We could do something in the daytime...before you change back. I'm sure that it's boring being mostly stuck inside--you're a little more, ah...active than I am.

[It's an invitation, but one that Atem doesn't need to take. Ryou knows how terrible it feels to be stuck without anywhere to go. But just in case there's any uncertainty, Ryou offers a solution that gives the a bit more privacy.]

I plan to hunt in the woods anyway--I can do it in daytime, if it's a small animal. And it takes the edge off.

[Not the hunger, of course. He's not hungry for human flesh. But being a werewolf as he is, eating a small animal or two satisfies a different urge. The urge to be a predator, to run and jump, hunt and bite.]
Edited (words are hard) 2021-11-30 03:29 (UTC)
softspokenlandlord: (dsod19)

[personal profile] softspokenlandlord 2021-11-30 04:36 am (UTC)(link)
[Ryou feels Tybolt's paws on his tail and he flinches...but then lets out an amused snort and moves his tail more purposefully. There's plenty of fur, he doubts the little lion will hurt him.]

Um...not very well. It's about one out of every ten tries, I think? But the chase is fun. And if I don't catch anything, I can always go to the store and pick up something.

[Something meaty, to ease the disappointment of failing a hunt.]

But I've caught things before. I could do it if I wanted!

[Sure, he's usually extra tired in this form, but his sense of smell is still excellent, and he's faster than the average human.]
softspokenlandlord: (dsod18)

[personal profile] softspokenlandlord 2021-11-30 05:26 am (UTC)(link)
[Ryou's ears relax further and he lets out a soft, happy wolfy groan once more. This one he doesn't try to stifle. No sir, that's the spot, he is absolutely compromised, to the point where he shivers a little because that...should not feel as nice as it does.]

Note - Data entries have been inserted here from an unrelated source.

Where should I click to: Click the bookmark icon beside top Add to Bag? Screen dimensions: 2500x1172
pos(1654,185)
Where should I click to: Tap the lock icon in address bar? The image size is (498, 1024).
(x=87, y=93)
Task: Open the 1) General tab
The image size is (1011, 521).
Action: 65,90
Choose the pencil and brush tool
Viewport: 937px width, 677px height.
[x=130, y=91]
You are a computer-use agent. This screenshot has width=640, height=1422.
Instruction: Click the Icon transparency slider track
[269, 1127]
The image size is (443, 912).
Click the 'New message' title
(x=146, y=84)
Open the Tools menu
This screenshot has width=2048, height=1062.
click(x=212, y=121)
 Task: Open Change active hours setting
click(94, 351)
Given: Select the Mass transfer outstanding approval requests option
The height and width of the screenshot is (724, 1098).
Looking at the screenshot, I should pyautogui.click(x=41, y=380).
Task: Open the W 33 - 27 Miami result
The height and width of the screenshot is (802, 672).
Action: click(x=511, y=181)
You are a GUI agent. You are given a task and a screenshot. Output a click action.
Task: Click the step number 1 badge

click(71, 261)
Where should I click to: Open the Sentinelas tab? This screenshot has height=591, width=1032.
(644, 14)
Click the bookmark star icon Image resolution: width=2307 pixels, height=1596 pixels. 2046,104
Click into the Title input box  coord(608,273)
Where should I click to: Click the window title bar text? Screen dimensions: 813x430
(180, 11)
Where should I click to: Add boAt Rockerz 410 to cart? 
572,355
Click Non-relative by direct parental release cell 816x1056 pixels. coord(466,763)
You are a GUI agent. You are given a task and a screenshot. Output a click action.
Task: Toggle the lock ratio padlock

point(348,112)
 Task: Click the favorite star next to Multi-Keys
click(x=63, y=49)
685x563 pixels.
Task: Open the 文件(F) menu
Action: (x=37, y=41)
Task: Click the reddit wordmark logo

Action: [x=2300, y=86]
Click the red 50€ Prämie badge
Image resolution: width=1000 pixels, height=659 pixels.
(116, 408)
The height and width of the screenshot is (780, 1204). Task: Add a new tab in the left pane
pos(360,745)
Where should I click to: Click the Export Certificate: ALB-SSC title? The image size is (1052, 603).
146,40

Mmhmm! I want to...show you...

[He's comfortable. This is good. He's sleepy.

...Ryou suddenly lets out a sigh of frustration.]


Nnngh, I...have to take a shower. I am not sleeping like this.

[Is...is he pouting? A bit, actually, because waiting for his fur to dry out is exhausting. Maybe he can just brush his teeth and then catch an early shower tomorrow. The way he's curled limply across Atem communicates that he's reluctant to get up, for sure.]